Whenever you search “yoga for heart health,” over 300 million results pop up. Seems everyone agrees that yoga is good for your heart. Surgeons, medical doctors, and many cardiac hospitals all agree with people like me — simple yoga teachers who are not medically trained — that yoga improves your heart.
In fact, it seems everyone agrees that any yoga will be good for your heart. However, in reviewing the best of the health recommendations, what I’ve found is that yoga poses break down into three major categories: twists and folds, chest openers, and safe inversions. All of these are a part of why yoga is so effective — they help you break out of your stress cycle, which can be a major contributor to heart disease.
If you have time to do a complete yoga session, be sure to warm up and cool down. On my YouTube Channel I help you with that using my Efficient Warm Up Series. Finishing with Savasana (Corpse Pose) while you use a meditative mind. If you don’t have enough time to do a complete session, you can gently sprinkle yoga into your daily life at home or in your office. If you don’t even have time for that, then just pause and take a few deep breaths.

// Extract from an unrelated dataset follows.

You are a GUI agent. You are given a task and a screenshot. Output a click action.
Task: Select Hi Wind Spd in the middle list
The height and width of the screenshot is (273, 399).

Opportunities to twist are all around you. Twists help to cleanse and stimulate all the organs and soft tissues housed in the torso not just the heart. The trick to make twists effective is to move slowly and hold them deeply keeping your belly relaxed and your breath small. They can be done easily whenever you are sitting by grounding both feet, cross left hand to your right leg, and rotate to the right. Holding your hand to your leg is your Counter Point, the place of stabilization that helps you go deeper into the twist. Twist both sides.
Like twists, forward folds involve squeezing. Folds consist of bending so you are pressing your belly and chest into your legs. If you’re sitting, be sure you lift up out of your hips and low back before you place your torso on your lap. Note that these forward folds are different from doing ones to stretch your hamstrings. For hamstring stretches to evolve that require a Belly Well — a space you create by separating your legs to make room for your belly to fold into. Any of the belly-down poses — Cobra, Boat, or Locust, for example — will also create this press of your belly and chest.